[Tweeters] RE: Notes on Cordilleran vs Pacific-slope in Latah, Nez Perce, and nearby counties - in response to the splitters

Nigel Ball nigelj.ball at gmail.com
Tue Jul 15 08:30:03 PDT 2014


I am not an expert, but I do familiarize myself with some of the technical
literature, and I can say with certainty that I don't have a clue as to
what constitutes a 'good' species.

We are hugely fortunate to live in an area where the manifestations of
evolution in action are writ large. So many distinct subspecies, forms and
inter grades! Wondrous, really.

I'm in favor of any system that addresses that complexity and allows the
community to communicate. I disliked it when, for example, no one recorded
Herring vs. Thayer's gulls because they were 'the same species'.
Conversely, I dislike the separation of American from Northwestern Crow
purely on geographical terms.

I think that ebird will eventually standardize 'identifiable birding
units', perhaps even by location and time of year, and we will all be
happier. Even the listers. Until then, I'd caution those of us who are not
professional evolutionary biologists against a focus on 'do I consider it a
species' and more on 'what is the best name/ id (species, subspecies, form,
race, whatever) that I feel comfortable assigning to that fascinating bird
in front of me.

Nigel Ball
Nigelj.ball at gmail.com
On Jul 15, 2014 7:44 AM, "Kelly Cassidy" <highsteppe at icloud.com> wrote:

> I don't have a strong opinion on the Western Flycatcher split (although,

> being a "lumper" at heart, my initial reaction is skepticism at the split).

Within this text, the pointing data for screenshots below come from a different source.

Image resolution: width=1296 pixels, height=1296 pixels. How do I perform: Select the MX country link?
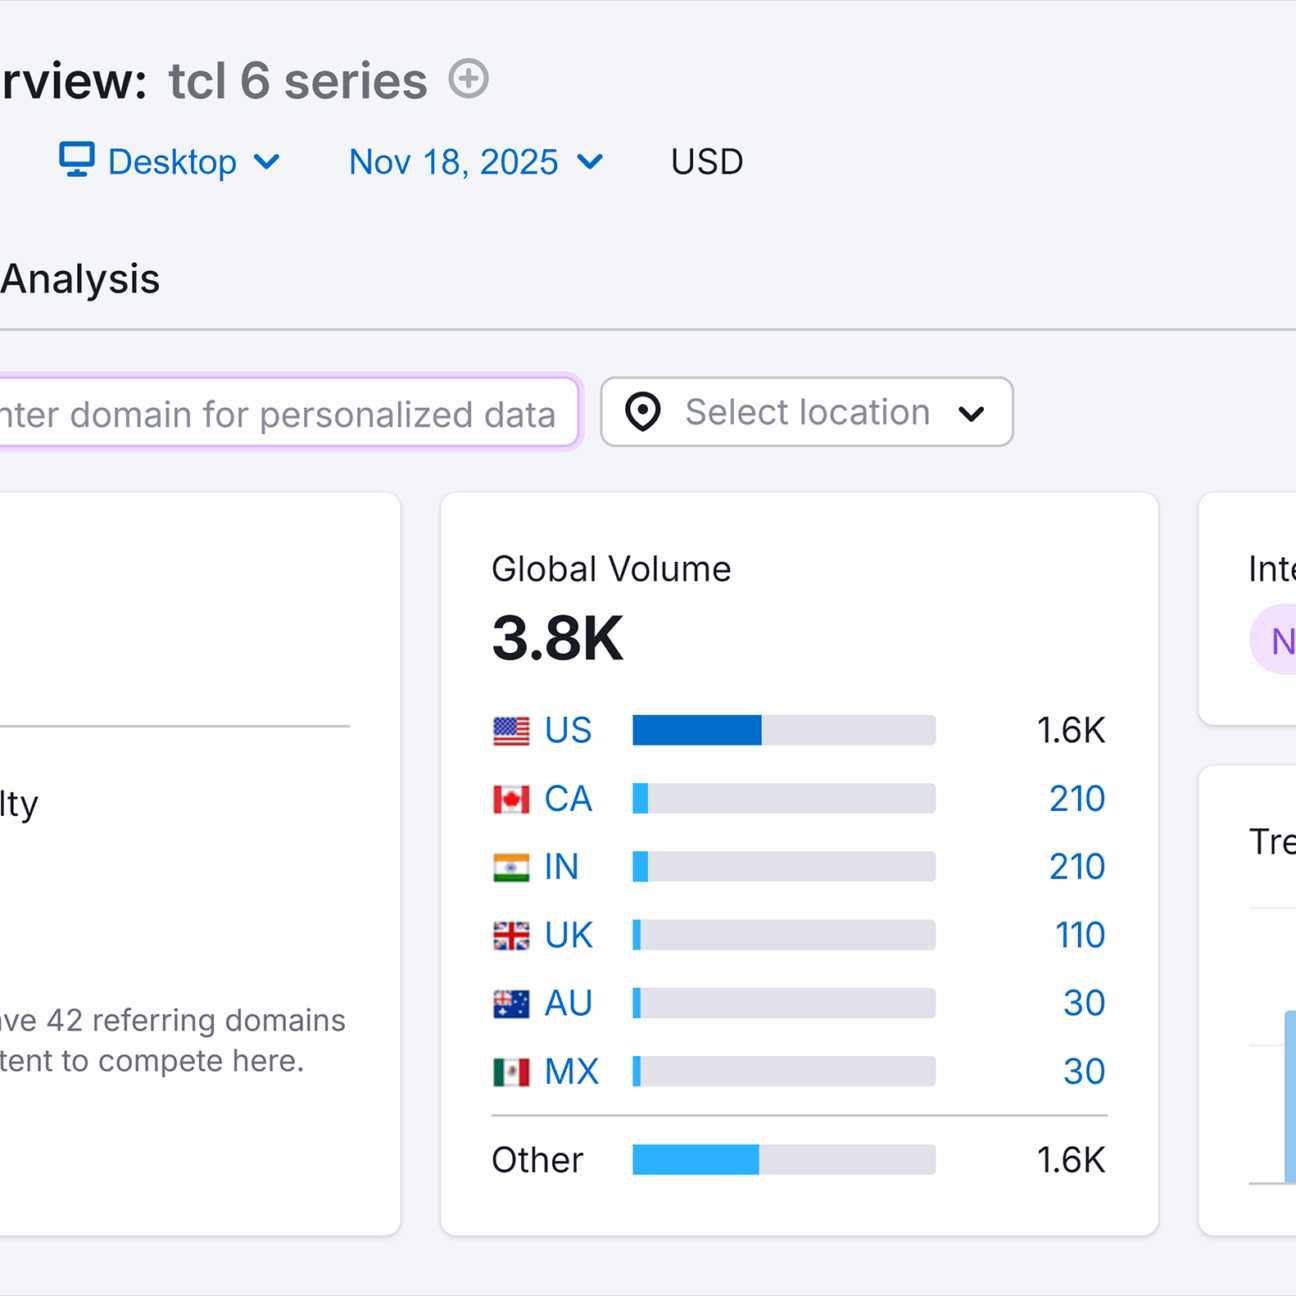coord(571,1072)
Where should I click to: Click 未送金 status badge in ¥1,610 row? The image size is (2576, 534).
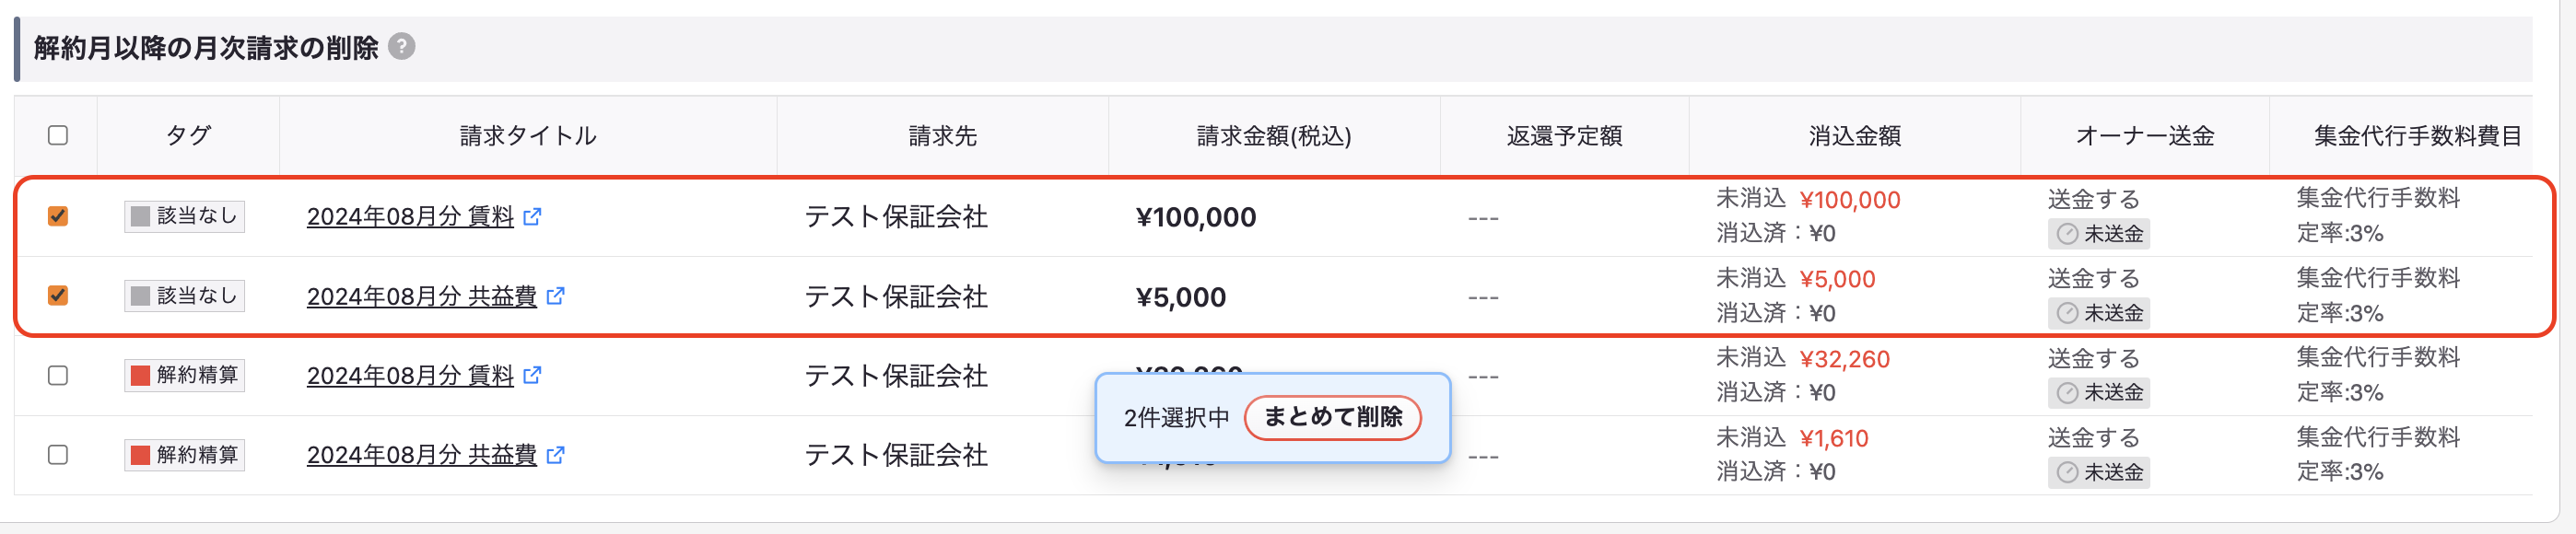point(2098,472)
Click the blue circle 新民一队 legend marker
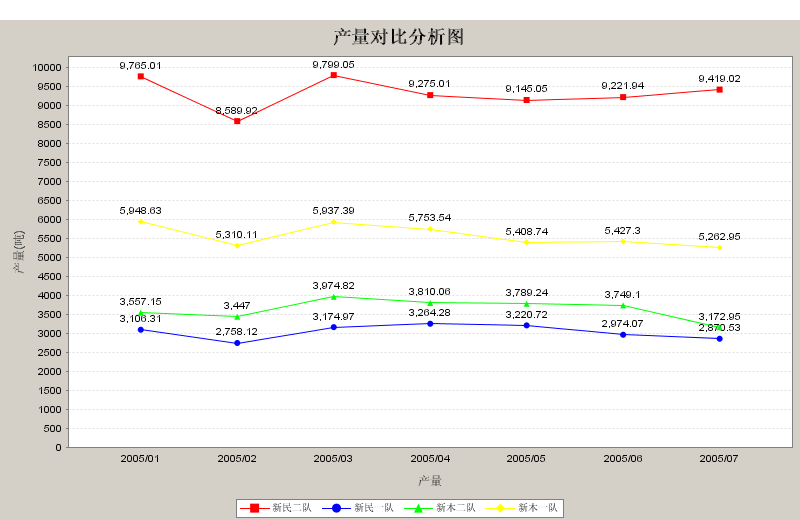Image resolution: width=800 pixels, height=520 pixels. pyautogui.click(x=336, y=508)
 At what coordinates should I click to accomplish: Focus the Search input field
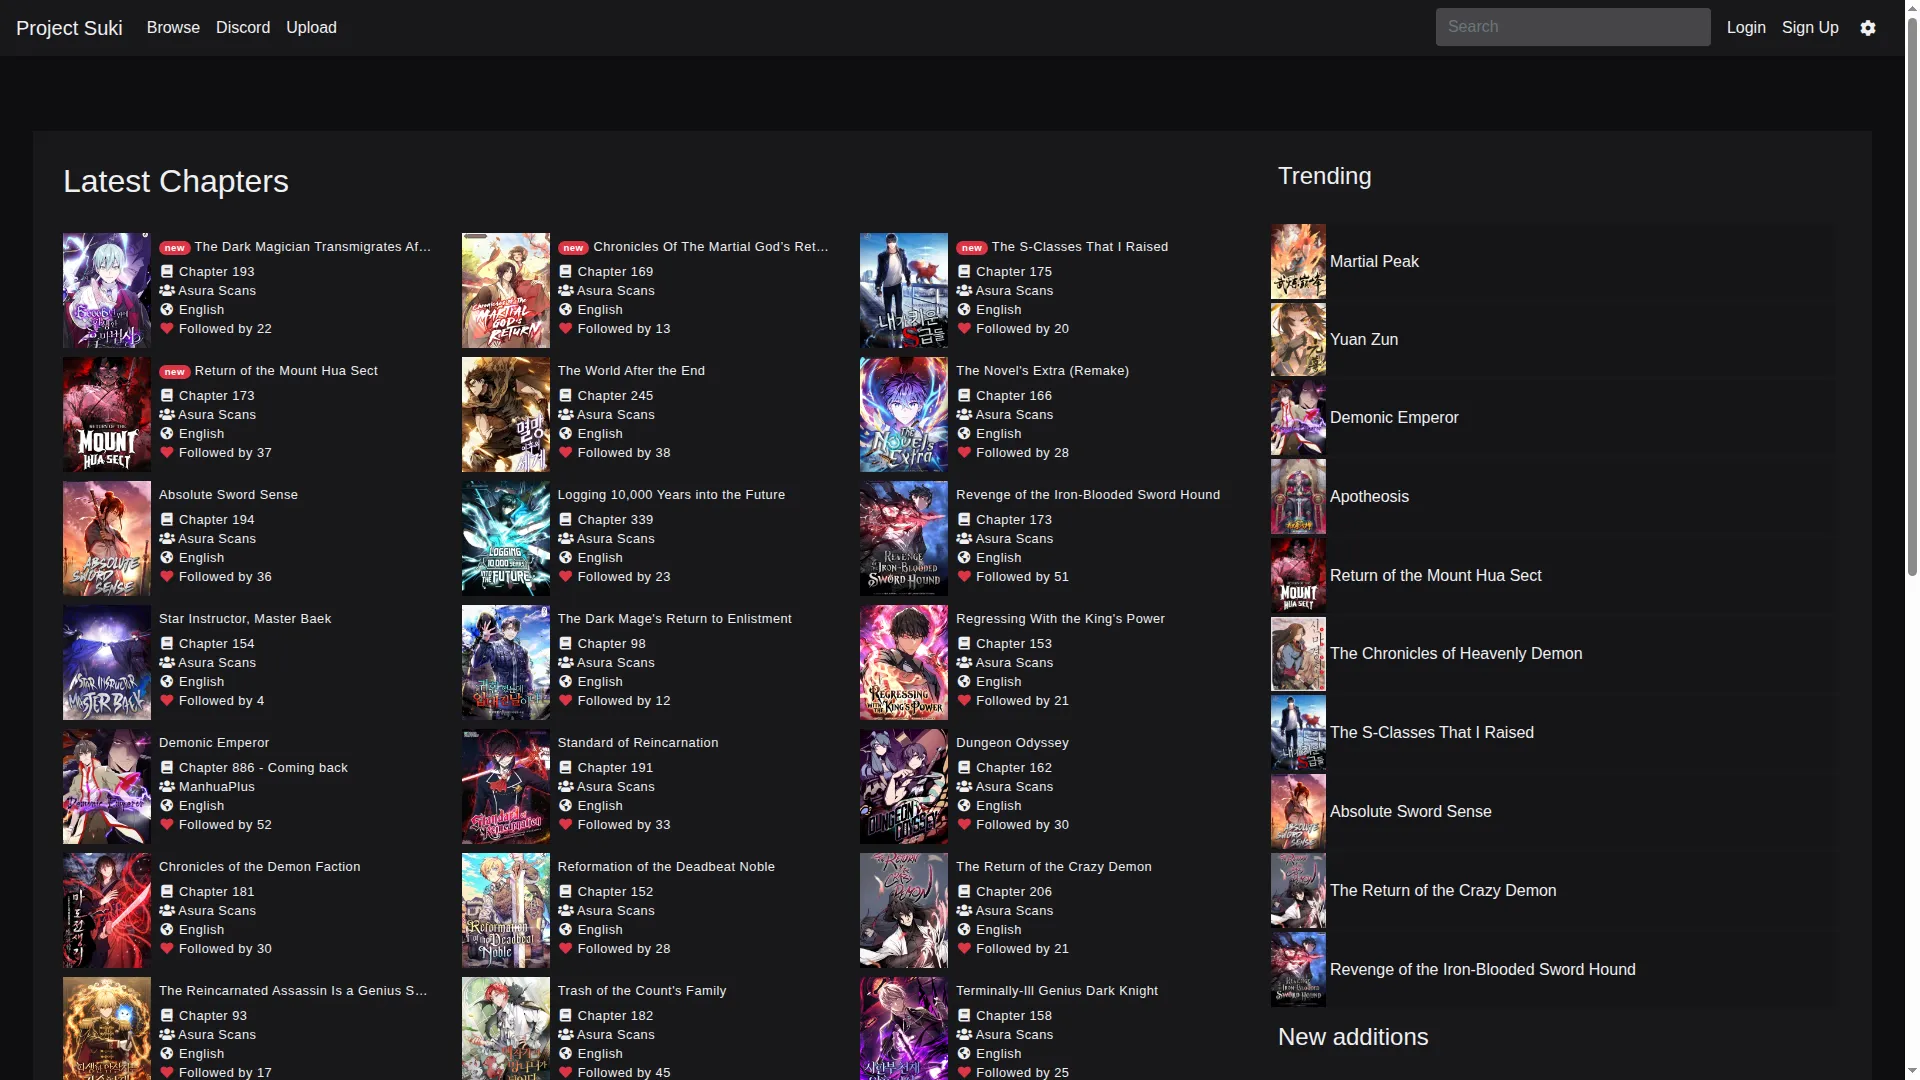[1573, 27]
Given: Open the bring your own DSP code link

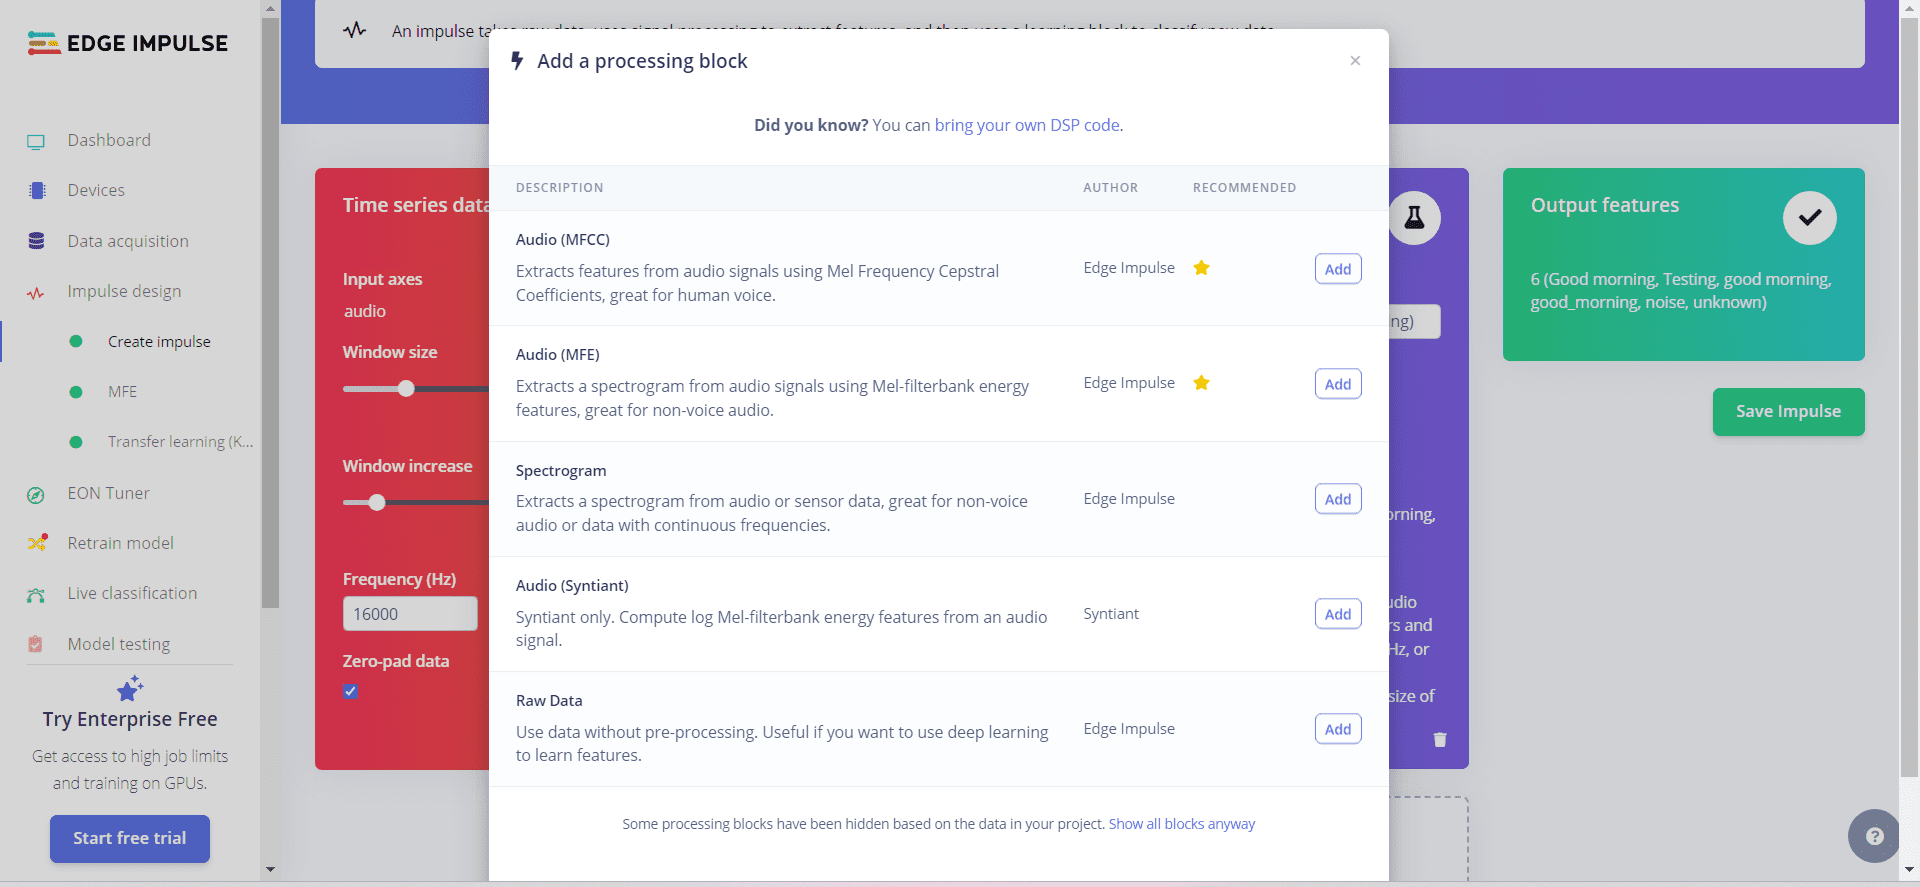Looking at the screenshot, I should tap(1026, 125).
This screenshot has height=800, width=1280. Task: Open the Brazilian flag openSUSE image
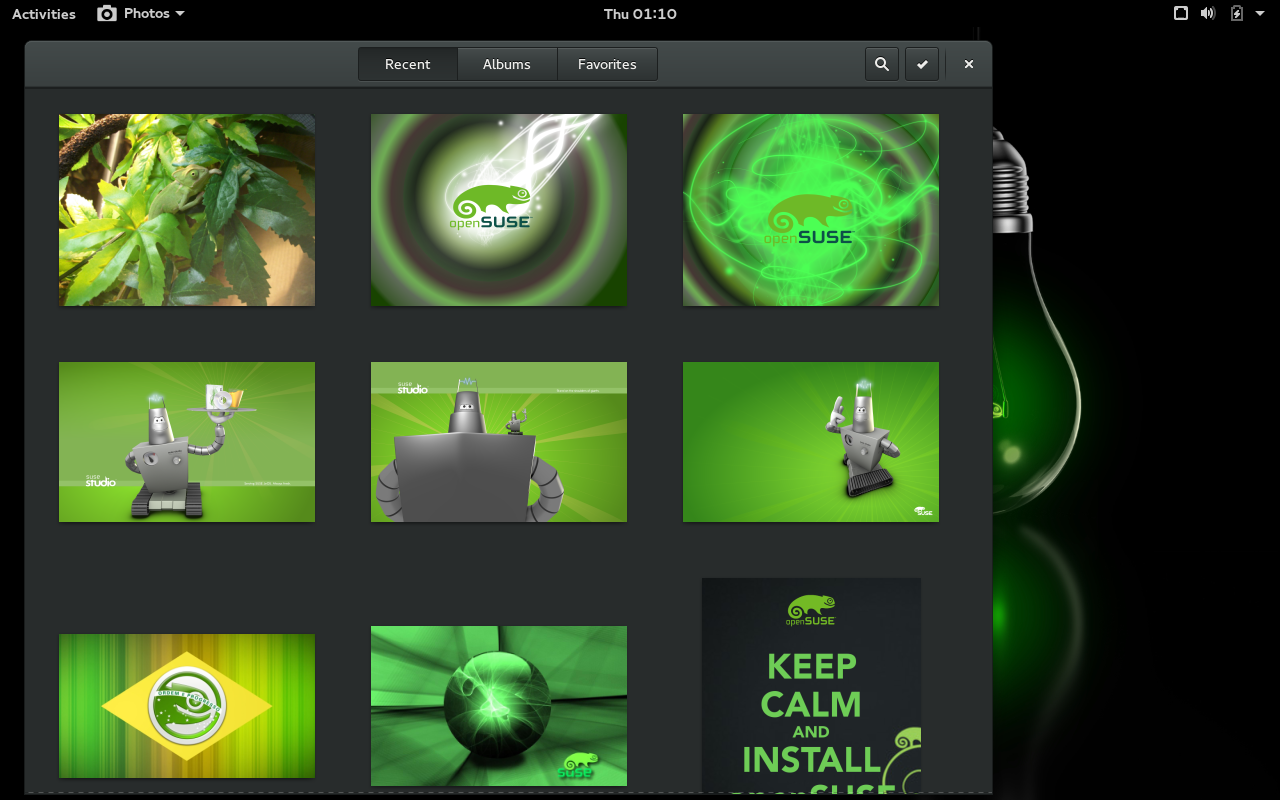(x=187, y=706)
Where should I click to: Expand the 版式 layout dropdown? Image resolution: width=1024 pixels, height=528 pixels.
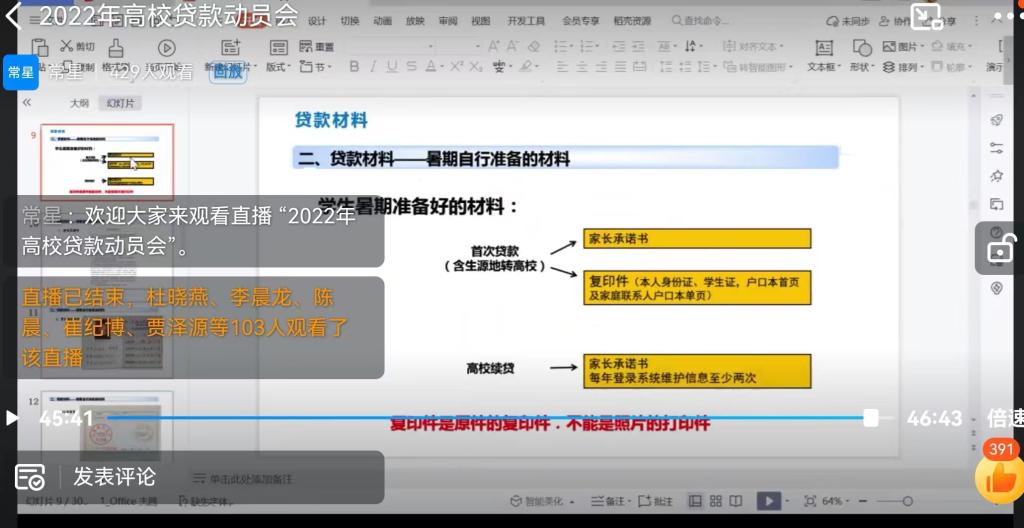[280, 67]
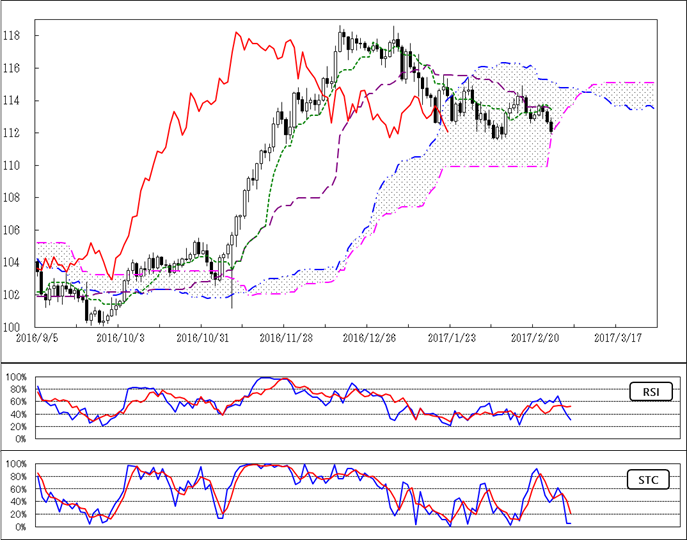
Task: Click the 0% label in the STC panel
Action: 22,526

> However, someone, (Doug, I think) commented that the DNA evidence was

> objective, or at least more objective than the morphological evidence. I

> agree that DNA evidence is more *quantifiable* than morphology. "Region

> X of the DNA sequence differs by Y% between population A and B" etc.


> But is it better at defining species? Well, maybe, maybe not. There is a

> lot of disagreement among biologists about that. Some very distinct

> species may have relatively few differences in DNA, but those differences

> are so critical (e.g., sequences that affect phenology of breeding) that

> they substantially affect hybrid viability. On the other hand some

> unambiguous species may show substantial DNA differences but the

> differences are evidently are not so critical. The DNA evidence is part of

> the story, but not the whole story.


> IMNSHO, the gold standard for vertebrates (who the heck knows about

> bacteria and such) is not DNA or morphology, but whether hybrids have

> reduced viability in the hybrid zone. That sort of thing can be difficult

> to measure in the wild, but a broad hybrid zone with most of the

> individuals in the hybrid zone being intermediate between the "pure"

> populations suggests, to me, that the species should not be split.